- Exercise description
Begin with the line holding "Bruk kode (654, 418)", then print every line after it through the end of the data, exactly and with nothing added.

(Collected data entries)
- Opening Delimiter -

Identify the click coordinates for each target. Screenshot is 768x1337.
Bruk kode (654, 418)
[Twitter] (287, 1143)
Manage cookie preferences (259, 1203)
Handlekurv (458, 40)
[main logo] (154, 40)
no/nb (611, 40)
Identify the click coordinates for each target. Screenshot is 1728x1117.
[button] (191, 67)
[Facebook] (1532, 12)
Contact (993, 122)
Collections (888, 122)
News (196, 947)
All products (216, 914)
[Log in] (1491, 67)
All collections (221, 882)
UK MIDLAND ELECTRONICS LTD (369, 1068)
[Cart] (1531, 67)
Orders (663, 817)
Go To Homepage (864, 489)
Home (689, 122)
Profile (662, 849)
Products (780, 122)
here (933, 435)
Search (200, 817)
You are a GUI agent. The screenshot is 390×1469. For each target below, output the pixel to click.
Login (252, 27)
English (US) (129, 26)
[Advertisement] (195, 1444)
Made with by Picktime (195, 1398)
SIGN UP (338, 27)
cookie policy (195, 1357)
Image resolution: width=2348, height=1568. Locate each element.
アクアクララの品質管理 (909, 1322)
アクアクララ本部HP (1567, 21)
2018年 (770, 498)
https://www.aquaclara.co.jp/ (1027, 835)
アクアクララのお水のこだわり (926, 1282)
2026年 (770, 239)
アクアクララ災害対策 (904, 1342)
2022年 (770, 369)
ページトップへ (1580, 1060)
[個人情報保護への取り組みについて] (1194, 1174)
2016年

- Closing Delimiter -

- Response below
Bruk kode (654, 418)
[Twitter] (287, 1143)
Manage cookie preferences (259, 1203)
Handlekurv (458, 40)
[main logo] (154, 40)
no/nb (611, 40)
Identify the click coordinates for each target. Screenshot is 1728x1117.
[button] (191, 67)
[Facebook] (1532, 12)
Contact (993, 122)
Collections (888, 122)
News (196, 947)
All products (216, 914)
[Log in] (1491, 67)
All collections (221, 882)
UK MIDLAND ELECTRONICS LTD (369, 1068)
[Cart] (1531, 67)
Orders (663, 817)
Go To Homepage (864, 489)
Home (689, 122)
Profile (662, 849)
Products (780, 122)
here (933, 435)
Search (200, 817)
You are a GUI agent. The screenshot is 390×1469. For each target below, output the pixel to click.
Login (252, 27)
English (US) (129, 26)
[Advertisement] (195, 1444)
Made with by Picktime (195, 1398)
SIGN UP (338, 27)
cookie policy (195, 1357)
Image resolution: width=2348, height=1568. Locate each element.
アクアクララの品質管理 (909, 1322)
アクアクララ本部HP (1567, 21)
2018年 (770, 498)
https://www.aquaclara.co.jp/ (1027, 835)
アクアクララのお水のこだわり (926, 1282)
2026年 (770, 239)
アクアクララ災害対策 (904, 1342)
2022年 (770, 369)
ページトップへ (1580, 1060)
[個人情報保護への取り組みについて] (1194, 1174)
2016年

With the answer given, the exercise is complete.